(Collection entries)
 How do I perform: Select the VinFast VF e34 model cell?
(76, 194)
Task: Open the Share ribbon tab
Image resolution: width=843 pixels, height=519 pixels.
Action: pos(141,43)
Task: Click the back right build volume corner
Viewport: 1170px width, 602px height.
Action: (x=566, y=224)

---

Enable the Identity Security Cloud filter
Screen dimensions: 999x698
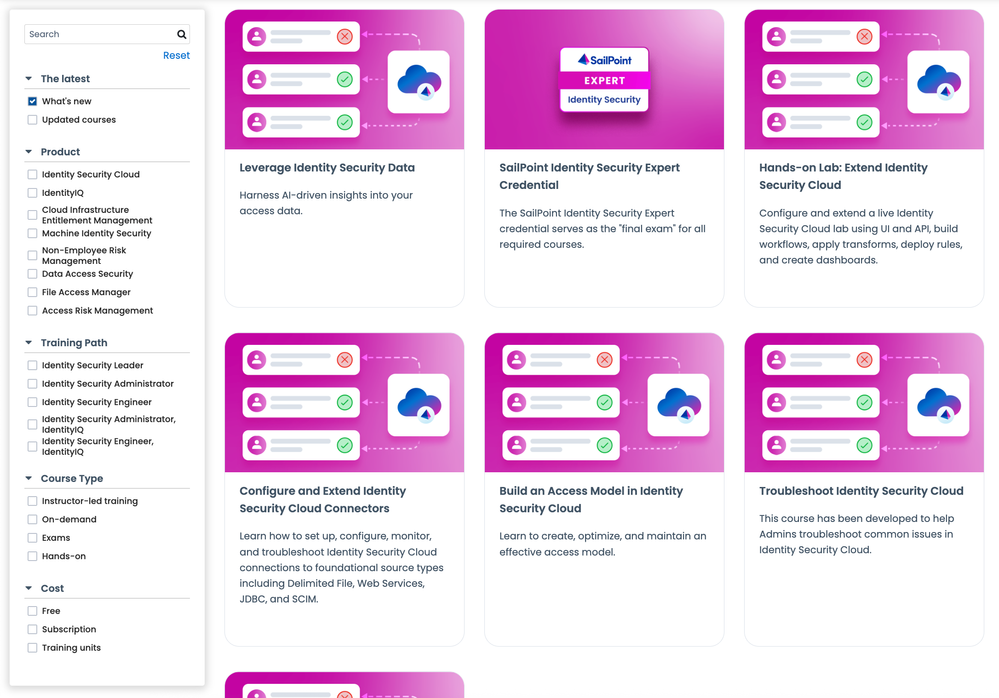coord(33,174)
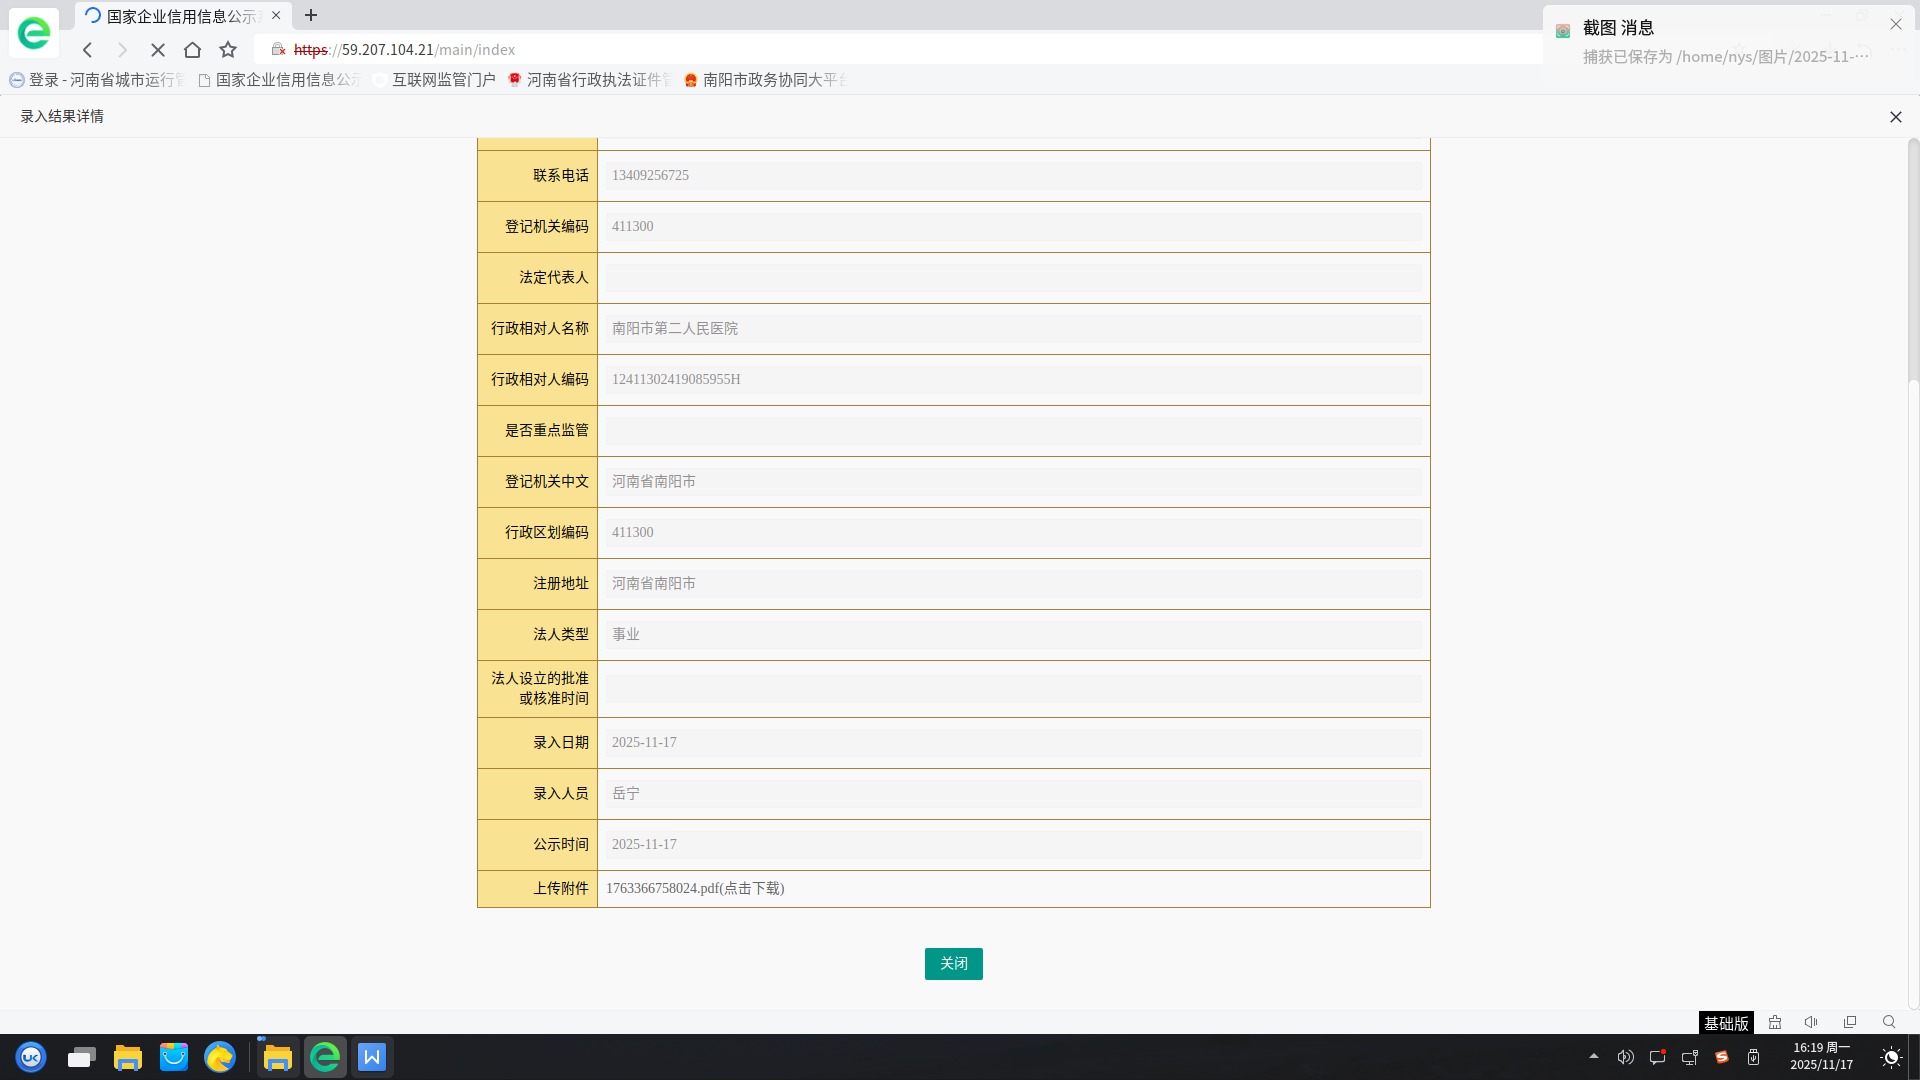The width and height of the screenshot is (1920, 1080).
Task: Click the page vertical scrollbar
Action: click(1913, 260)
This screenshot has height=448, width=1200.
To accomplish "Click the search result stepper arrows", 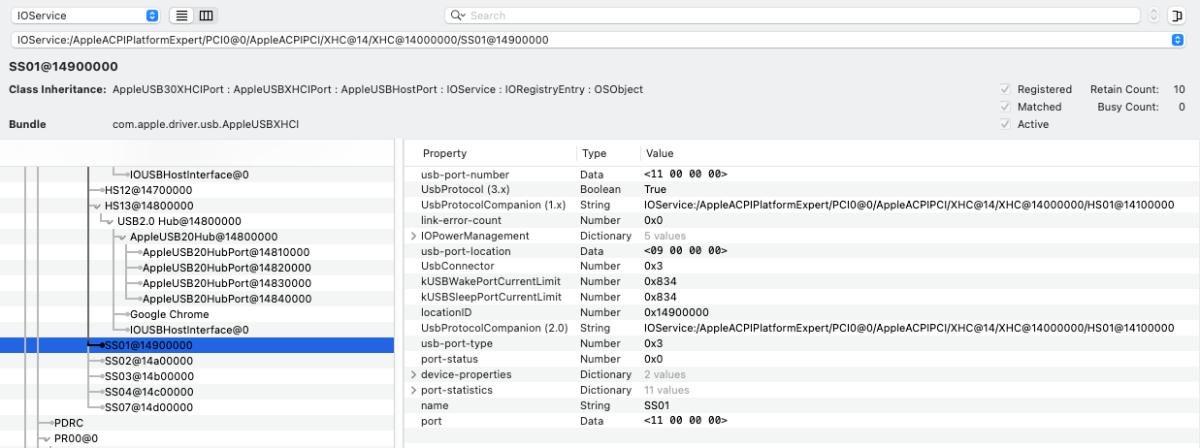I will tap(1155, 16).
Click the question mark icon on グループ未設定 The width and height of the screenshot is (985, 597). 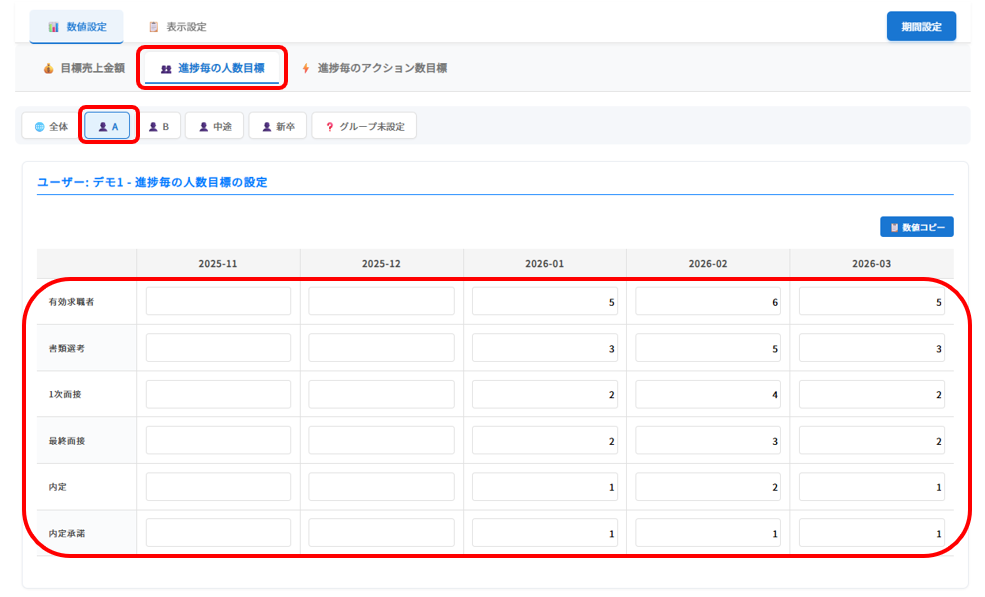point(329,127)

...

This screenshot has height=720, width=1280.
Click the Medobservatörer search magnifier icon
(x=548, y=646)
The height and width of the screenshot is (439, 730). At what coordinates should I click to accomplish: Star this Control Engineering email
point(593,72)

### Stated goal:
Add 140 to every coordinate in the answers, and write out again all lines of the data from the line containing "How do I perform: Select" down to the line containing "Action: (x=566, y=224)", with both of those lines and the requests included.

### Answer to the exercise:
 How do I perform: Select the VinFast VF e34 model cell?
(216, 334)
Task: Open the Share ribbon tab
Image resolution: width=843 pixels, height=519 pixels.
Action: pos(281,183)
Task: Click the back right build volume corner
Viewport: 1170px width, 602px height.
Action: (x=706, y=364)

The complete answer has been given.